At Evansville on Feb. 7, McDermott said, the Jays got beat on some slips. When Ryan caught the ball off a curl, the help defender — usually Gregory Echenique — got too far away from the basket, allowing Ryan to slip the ball to his big man.
"We adjusted to that and maybe kept Gregory too close to the basket," McDermott said. "In hindsight, it was probably a mistake.
"But our feeling was, let's attempt to keep them off the free-throw line. Let's limit their layups. If they're going to beat us, let's make them beat us with perimeter jump shots with a hand in their face. To their credit, they made a lot of them."
Lately, a lot of Creighton foes have made a lot of shots.
Evansville shot 59 percent from the field. Long Beach State shot 59 percent. Southern Illinois shot 50 percent. Wichita State shot 58 percent.
Antoine Young knows Creighton's recent history defensively.
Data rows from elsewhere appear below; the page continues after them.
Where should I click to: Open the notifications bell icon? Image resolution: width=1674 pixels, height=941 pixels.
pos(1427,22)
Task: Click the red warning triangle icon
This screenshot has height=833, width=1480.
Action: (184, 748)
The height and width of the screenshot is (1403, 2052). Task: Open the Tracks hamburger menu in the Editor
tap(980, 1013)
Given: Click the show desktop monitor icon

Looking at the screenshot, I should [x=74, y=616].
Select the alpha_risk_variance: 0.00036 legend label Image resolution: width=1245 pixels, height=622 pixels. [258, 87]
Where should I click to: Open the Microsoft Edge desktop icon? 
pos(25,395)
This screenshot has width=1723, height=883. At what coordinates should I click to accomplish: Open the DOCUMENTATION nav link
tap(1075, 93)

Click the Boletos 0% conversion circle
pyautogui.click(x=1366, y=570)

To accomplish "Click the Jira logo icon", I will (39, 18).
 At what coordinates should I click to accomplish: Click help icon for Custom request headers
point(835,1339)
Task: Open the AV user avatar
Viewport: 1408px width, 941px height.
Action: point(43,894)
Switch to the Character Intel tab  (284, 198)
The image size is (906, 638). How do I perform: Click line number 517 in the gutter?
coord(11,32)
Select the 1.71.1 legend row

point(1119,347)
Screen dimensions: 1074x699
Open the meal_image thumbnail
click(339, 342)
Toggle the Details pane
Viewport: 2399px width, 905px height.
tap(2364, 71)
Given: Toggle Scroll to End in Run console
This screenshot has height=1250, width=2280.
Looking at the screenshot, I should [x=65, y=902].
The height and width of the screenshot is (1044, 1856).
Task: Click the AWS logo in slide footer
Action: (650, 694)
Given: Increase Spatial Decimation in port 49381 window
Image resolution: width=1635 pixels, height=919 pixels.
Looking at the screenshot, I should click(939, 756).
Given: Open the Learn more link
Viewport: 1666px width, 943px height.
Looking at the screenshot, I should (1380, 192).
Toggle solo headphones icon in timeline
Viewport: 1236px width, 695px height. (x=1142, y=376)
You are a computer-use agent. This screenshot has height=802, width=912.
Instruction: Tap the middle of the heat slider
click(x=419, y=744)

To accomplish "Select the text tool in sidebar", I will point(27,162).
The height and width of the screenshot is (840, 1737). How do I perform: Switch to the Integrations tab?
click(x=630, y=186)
He also knows the Jays have a tendency to give up career nights to individual scorers.
The key, he said, is limiting easy baskets early in the game. Ryan got a few good looks, Young said, and the basket started looking bigger to his eye.
McDermott didn't criticize his team's defense.
"I'm not sure the shots Colt Ryan made tonight were any different than the shots he missed in Evansville (when he went 3 for 12)," McDermott said. "I thought we had a hand there."
One of Creighton's best defensive possessions of the night, McDermott said, came with just over a minute left in overtime.
Echenique got caught on a switch against Ryan. Evansville coaches recognized the mismatch and waved off Ryan's teammates. Ryan waited and waited to make a move. Echenique glanced at Greg McDermott on the Creighton bench, wondering what to do.
McDermott's response: "You better bend your knees, son."
Echenique did. And the Evansville marksman missed the 3.
Colt Ryan didn't get his wish. Creighton fans didn't hush. But on the last home night of the season, they did let out a sigh of relief.